## Problem to solve
Output the number of lines in the material below containing "Image" and nothing more.

+-------+

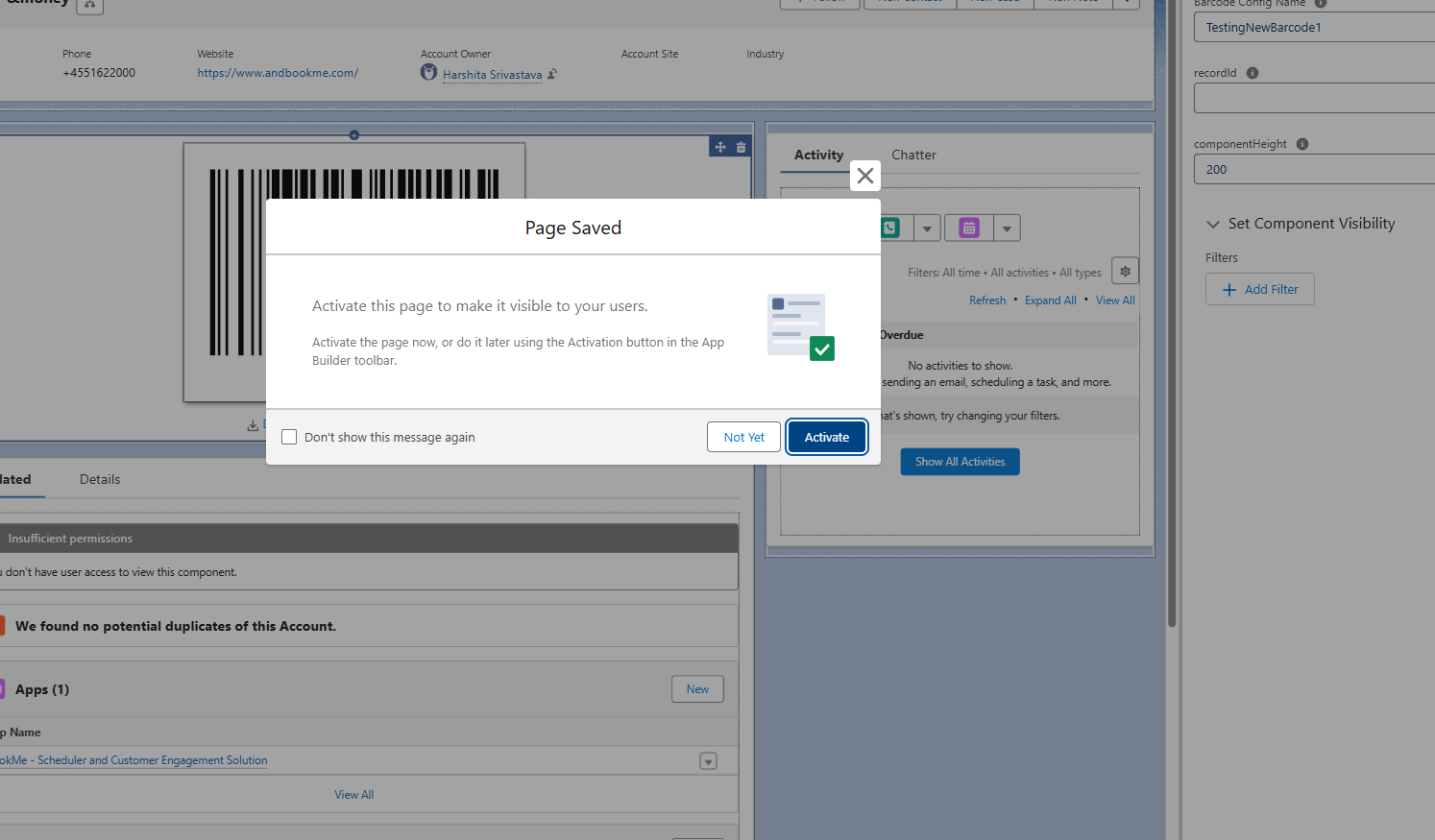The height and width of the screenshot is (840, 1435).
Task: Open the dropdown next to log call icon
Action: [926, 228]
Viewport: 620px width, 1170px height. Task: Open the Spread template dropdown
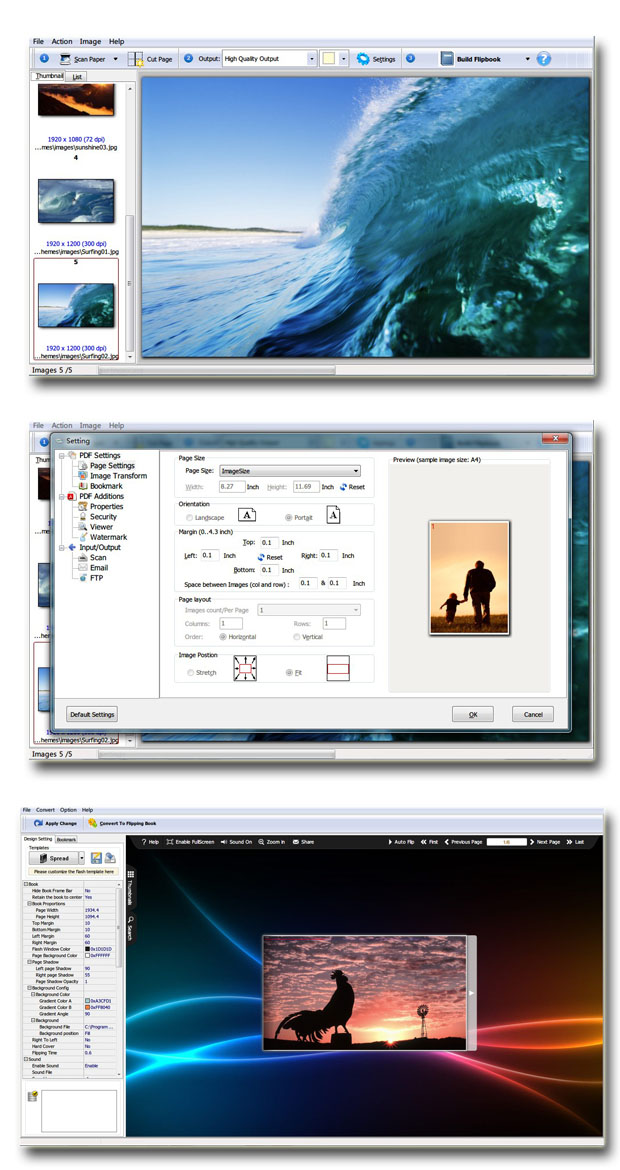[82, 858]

+-------+

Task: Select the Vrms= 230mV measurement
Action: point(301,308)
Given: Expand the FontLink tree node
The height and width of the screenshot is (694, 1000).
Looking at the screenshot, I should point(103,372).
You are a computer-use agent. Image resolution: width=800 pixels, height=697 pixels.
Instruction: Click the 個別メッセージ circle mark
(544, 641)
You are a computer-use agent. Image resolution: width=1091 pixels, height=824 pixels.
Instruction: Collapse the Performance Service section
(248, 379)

+-------+

## Response area
2